Tese da Fazenda Nacional
A Fazenda Nacional sustentava que rendimentos pagos por pessoas jurídicas a título de pensão por morte estão sujeitos à tributação de IRPF. Argumentava que esses valores não se enquadravam em nenhuma das hipóteses de isenção previstas no RIR/99, particularmente porque constituem prestações continuadas e não indenizações reparatórias por danos definidas em sentença judicial.
A Decisão do CARF
A Turma Extraordinária acompanhou o voto do relator e negou provimento ao recurso por unanimidade, mantendo a autuação fiscal. A fundamentação baseou-se na caracterização da pensão por morte como prestação continuada, ainda que vitalícia.
Segundo a tese adotada pelo CARF: “A pensão por morte, ainda que vitalícia, é sujeita à tributação de IRPF quando se trata de pagamento de prestações continuadas. A isenção prevista no artigo 39, inciso XVI, do RIR/99 aplica-se apenas a indenizações reparatórias por danos até o limite fixado em condenação judicial, exceto no caso de pagamento de prestações continuadas. A pensão por morte do cônjuge não se enquadra nessa hipótese.”
“RENDIMENTOS TRIBUTÁVEIS. PENSÃO POR MORTE. Estão sujeitos à tributação os rendimentos pagos por pessoas jurídicas, a título de pensão por morte do cônjuge do contribuinte.”
A decisão destacou a distinção fundamental entre:
- Indenização reparatória: Pagamento único ou em poucas parcelas, resultante de condenação judicial, para reparar danos físicos, invalidez ou morte. Isenta até o limite da sentença.
- Pensão por morte: Prestação continuada, vitalícia ou temporária, paga por instituições de previdência como benefício do sistema previdenciário. Tributável como rendimento.
O CARF fundamentou sua decisão nos seguintes dispositivos legais:
- Artigo 39, inciso XVI do RIR/99: Exclui do rendimento bruto as indenizações reparatórias por danos físicos, invalidez ou morte, exceto no caso de pagamento de prestações continuadas.
- Artigo 45, inciso XI do RIR/99: Exige tributação dos rendimentos decorrentes de pensão por morte.
O acórdão também referenciou a jurisprudência consolidada, citando o Acórdão nº 08-33.681 da 1ª Turma da DRJ/FOR, que já havia decidido pela tributação de pensão por morte com fundamento semelhante: caracterização como prestação continuada que não se enquadra na isenção reparatória.
Impacto Prático
Para contribuintes em situação similar: A decisão confirma tendência consolidada de que pensões por morte, mesmo de natureza vitalícia, são rendimentos tributáveis e devem ser declaradas na Declaração de Imposto de Renda da Pessoa Física (DIRPF).

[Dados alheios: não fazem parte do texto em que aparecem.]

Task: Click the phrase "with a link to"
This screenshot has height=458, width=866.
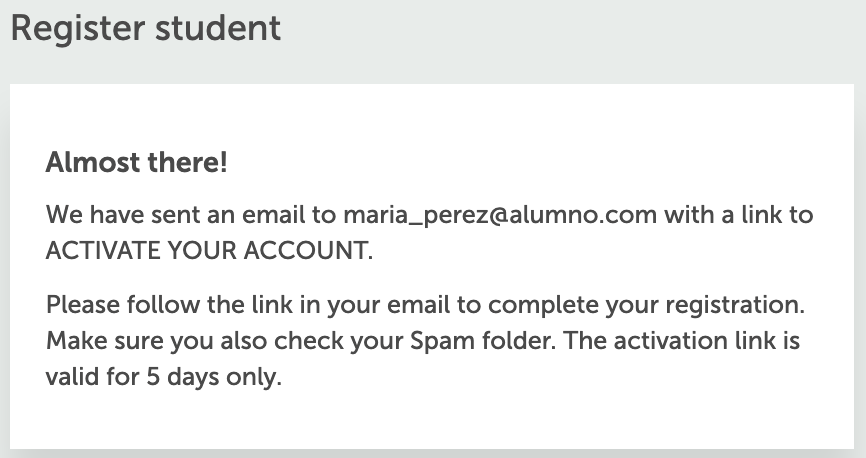Action: [x=739, y=215]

A distinção adotada pelo CARF é relevante: a isenção se aplica exclusivamente a indenizações reparatórias decorrentes de condenação judicial (por exemplo, ação por responsabilidade civil que resulte em pagamento de indenização por morte), não a benefícios previdenciários que naturalmente revestem-se de prestações continuadas.
Cuidados práticos:
- Pessoa física que receba pensão por morte de cônjuge deve incluir o valor na base de cálculo do IRPF.
- A origem do pagamento (Instituto de Previdência, regime complementar) não altera a tributabilidade.
- A unanimidade da decisão indica jurisprudência pacificada, reduzindo risco de novas discussões sobre o tema.
- Contribuintes devem conferir a correta retenção na fonte pelo pagador da pensão.
Esta decisão reforça a compreensão de que benefícios previdenciários constituem renda no conceito tributário, seguindo a lógica de que prestações continuadas, embora possam ter origem indenizatória no contexto civil, adquirem natureza de rendimentos ordinários para fins de imposto de renda quando recebidas regularmente e de forma vitalícia.
Conclusão
O CARF consolidou entendimento de que pensão por morte do cônjuge é rendimento tributável de IRPF, ainda quando vitalícia e paga por instituto de previdência. A decisão unânime destaca que a isenção prevista no RIR/99 para indenizações reparatórias não alcança prestações continuadas, categoria em que se inserem as pensões previdenciárias. Contribuintes nessa situação devem observar a tributação obrigatória desses rendimentos e providenciar a correta declaração e retenção na fonte.